Beberapa pemuda
remaja yang berasal dari etnik Sangihe Talaud Sitaro- SATAS- yang bekerja di sektor jasa sebagai buruh
kasar di toko-toko di Manado, oleh majikan mereka dipanggil "ungke"
dengan nada miring, yang perempuan dipanggil
"momo" dengan nada yg setengah merendahkan martabat mereka hanya karena kedudukan
mereka selaku pekerja toko dan pembantu rumah tangga, Hal semacam ini sengaja dikonstruksikan secara sosial
berada pada level paling rendah dari derajat kemanusiaan, sehingga terbangun stereotype terhadap identitas ungke dan momo.
Ungke (sebutan anak laki-laki etnik Siau) dan Momo (sebutan anak perempuan etnik Sangihe) adalah sapaan istimewa dalam tradisi yang santun bagi
warga Sangihe di kampung halaman mereka.
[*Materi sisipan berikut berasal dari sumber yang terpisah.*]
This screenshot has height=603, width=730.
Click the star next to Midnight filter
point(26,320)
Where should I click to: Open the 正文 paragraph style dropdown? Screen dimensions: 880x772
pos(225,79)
Di kota Manado kini menjadi fenomena sosial yang
cenderung bergeser ke stereotipe (stigma negatif) yang bertentangan dengan nilai-nilai
hakikinya.
Ungke dan Momo belum merdeka. padahal Ungke dan Momo
telah berjasa memberikan kontribusi besar bagi kemakmuran ekonomi para
majikan. Para majikan telah memberikan manfaat bagi pembangunan kota
Manado. Lalu mengapa pemerintah kota tidak memberi perhatian serius pada
upaya untuk mengangkat martabat Ungke dan Momo?